Prep the chicken: Slice each chicken breast horizontally to make two thinner cutlets. If using thighs, leave as is.
Lightly pound thicker spots to even thickness for consistent cooking.
Marinate: In a bowl, mix buttermilk, hot sauce, and salt. Add chicken and coat well. Cover and chill for at least 30 minutes, up to 4 hours.
This tenderizes and seasons the meat.
Make the breading: In a shallow dish, combine flour, cornstarch, paprika, garlic powder, onion powder, black pepper, salt, and cayenne. Stir to blend evenly.
Preheat the air fryer: Set to 375°F (190°C) for 5 minutes. A hot basket helps crisp the coating.
Coat the chicken: Working one piece at a time, let excess marinade drip off.
Dredge in the flour mixture, pressing to help the coating stick. For extra crunch, dip back into the marinade quickly and dredge again for a double coat.

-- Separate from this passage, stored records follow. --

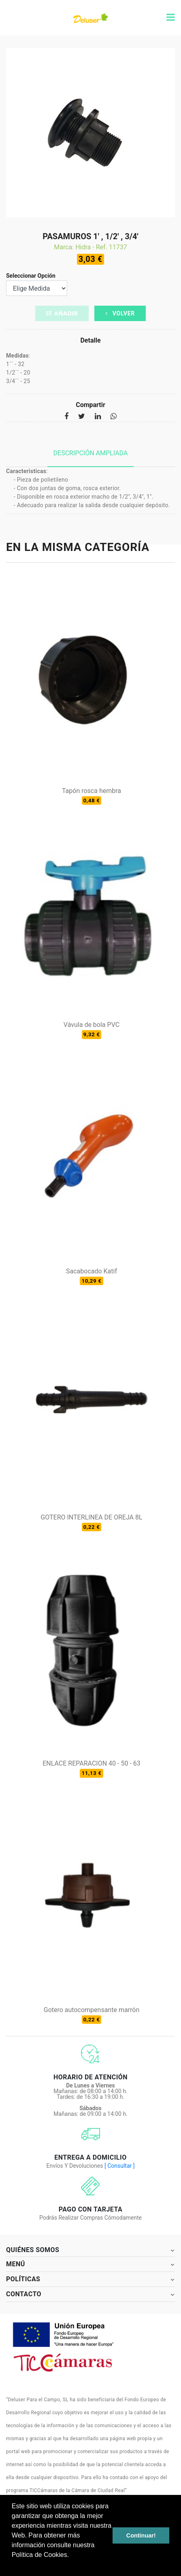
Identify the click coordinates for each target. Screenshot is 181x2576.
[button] (13, 2565)
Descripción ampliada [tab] (90, 453)
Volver (120, 313)
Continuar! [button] (141, 2535)
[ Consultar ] (119, 2165)
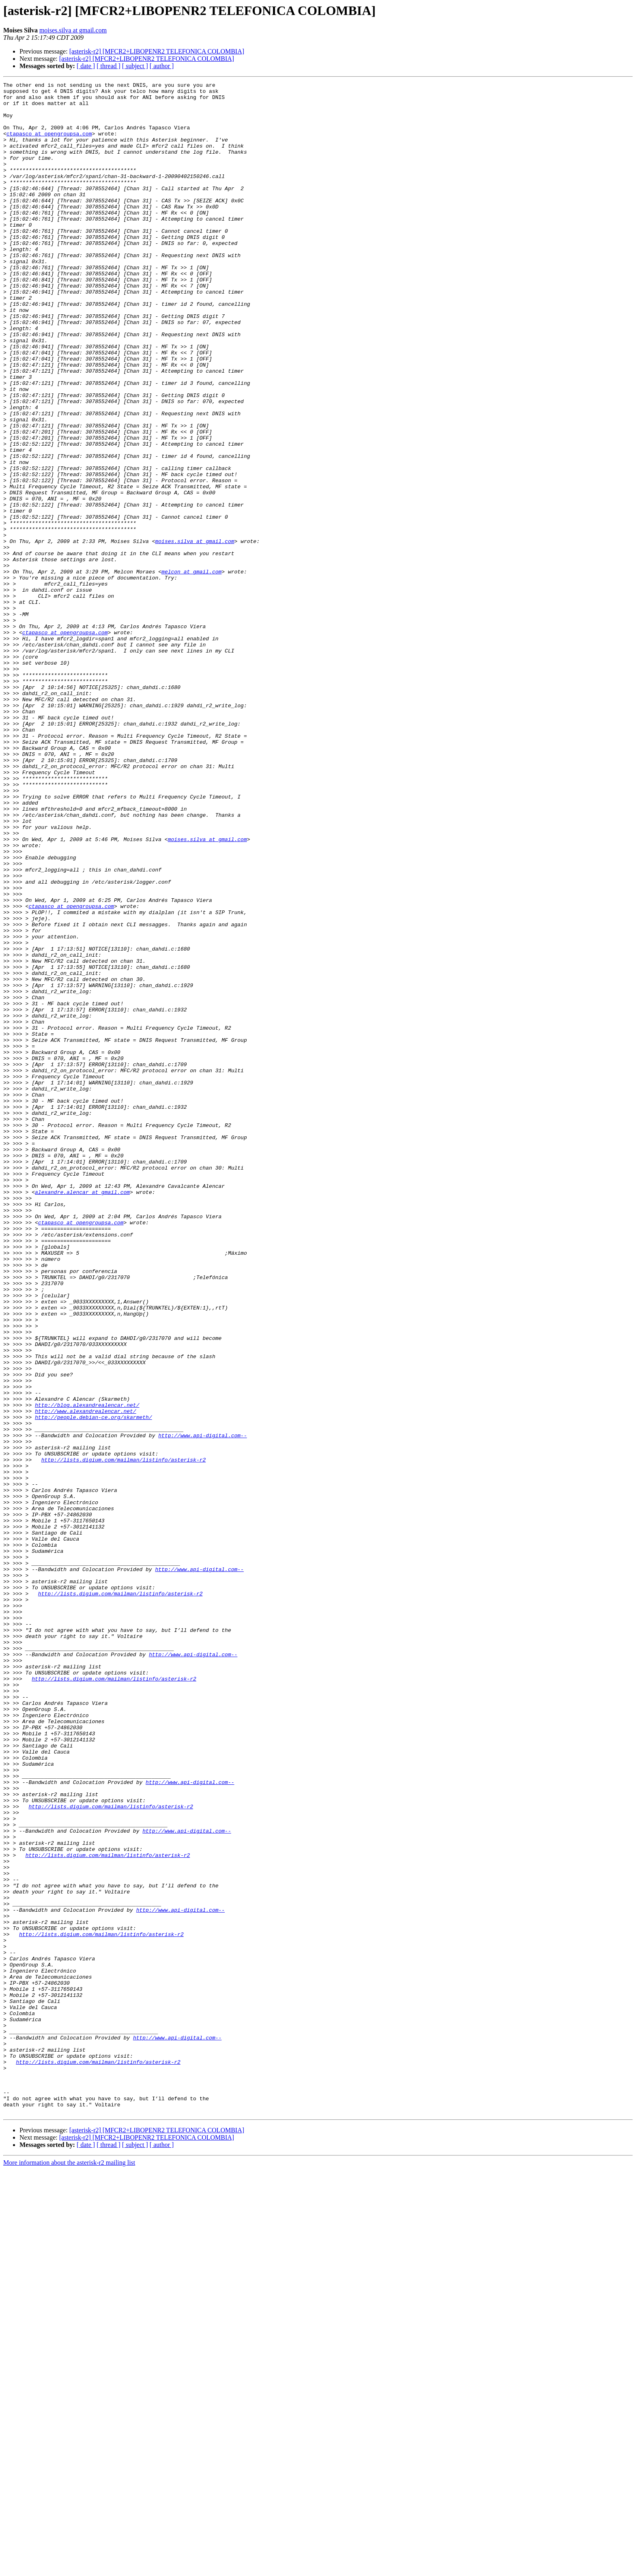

Oil the surface: Lightly spray both sides of each breaded piece with oil. This is key for even browning in the air fryer.
Arrange in the basket: Place chicken in a single layer with space between pieces.
Don’t crowd. Work in batches if needed.
Air fry: Cook at 375°F (190°C) for 6–8 minutes. Flip, spray again, and cook 5–7 more minutes until golden and the internal temp hits 165°F (74°C).
Thighs may need a minute or two more.
Toast the buns: While the chicken rests 2–3 minutes, lightly butter or mayo the buns and toast them in the air fryer at 350°F for 1–2 minutes or in a skillet until golden.
Mix the sauce: Stir together mayo, mustard, honey, hot sauce, and a pinch of salt. Adjust heat and sweetness to taste.
Optional slaw: Toss cabbage with mayo, vinegar, sugar, salt, and pepper. Keep it light so it doesn’t make the bun soggy.
Assemble: Spread sauce on buns.
Add lettuce or slaw, the chicken, pickles, and tomato if you like. Top with more sauce and the bun.